> _Aim_:
Rewrite each line of the records below as a string in a JSON list, one string per line, skipping blank lines and leaving out the pictures.

> _Input_:
<<<<
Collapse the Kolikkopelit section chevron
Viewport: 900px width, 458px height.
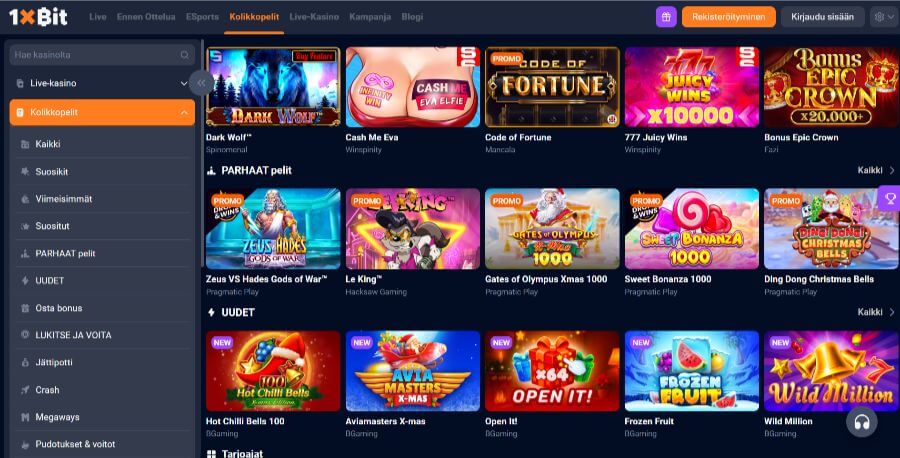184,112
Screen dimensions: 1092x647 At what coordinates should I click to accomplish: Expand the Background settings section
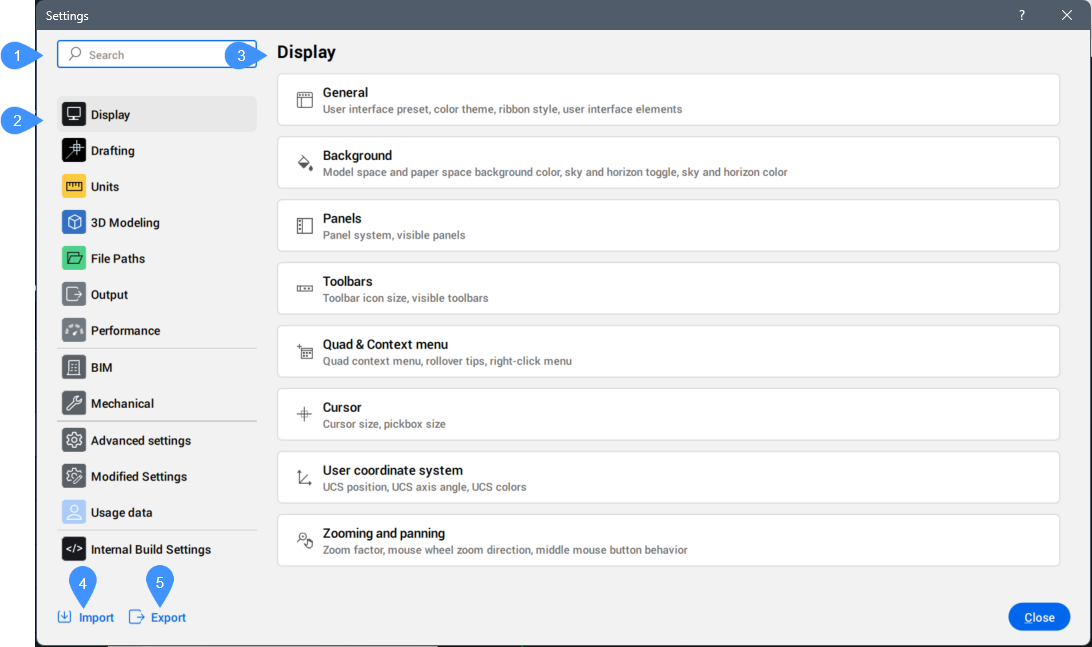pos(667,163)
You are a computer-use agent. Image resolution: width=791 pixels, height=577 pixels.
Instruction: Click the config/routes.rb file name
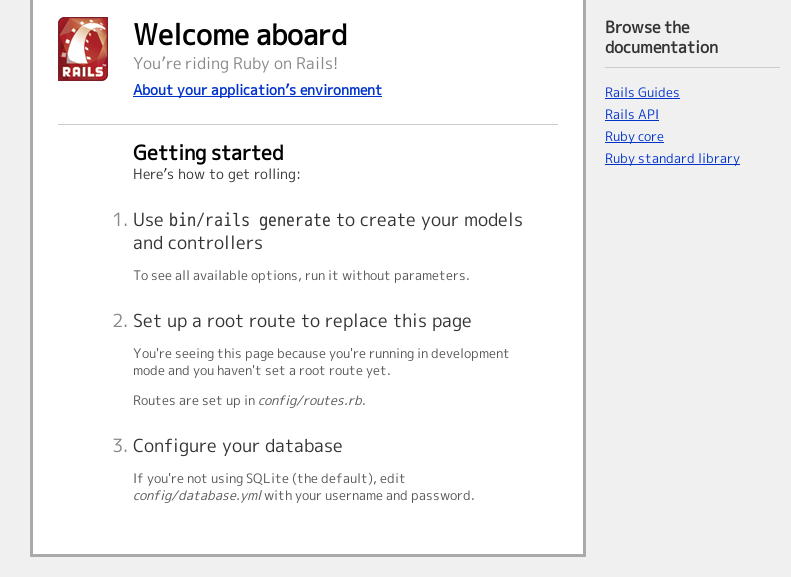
>>>>
> _Response_:
[
  "Collapse the Kolikkopelit section chevron",
  "Viewport: 900px width, 458px height.",
  "184,112",
  "Screen dimensions: 1092x647 At what coordinates should I click to accomplish: Expand the Background settings section",
  "pos(667,163)",
  "You are a computer-use agent. Image resolution: width=791 pixels, height=577 pixels.",
  "Instruction: Click the config/routes.rb file name"
]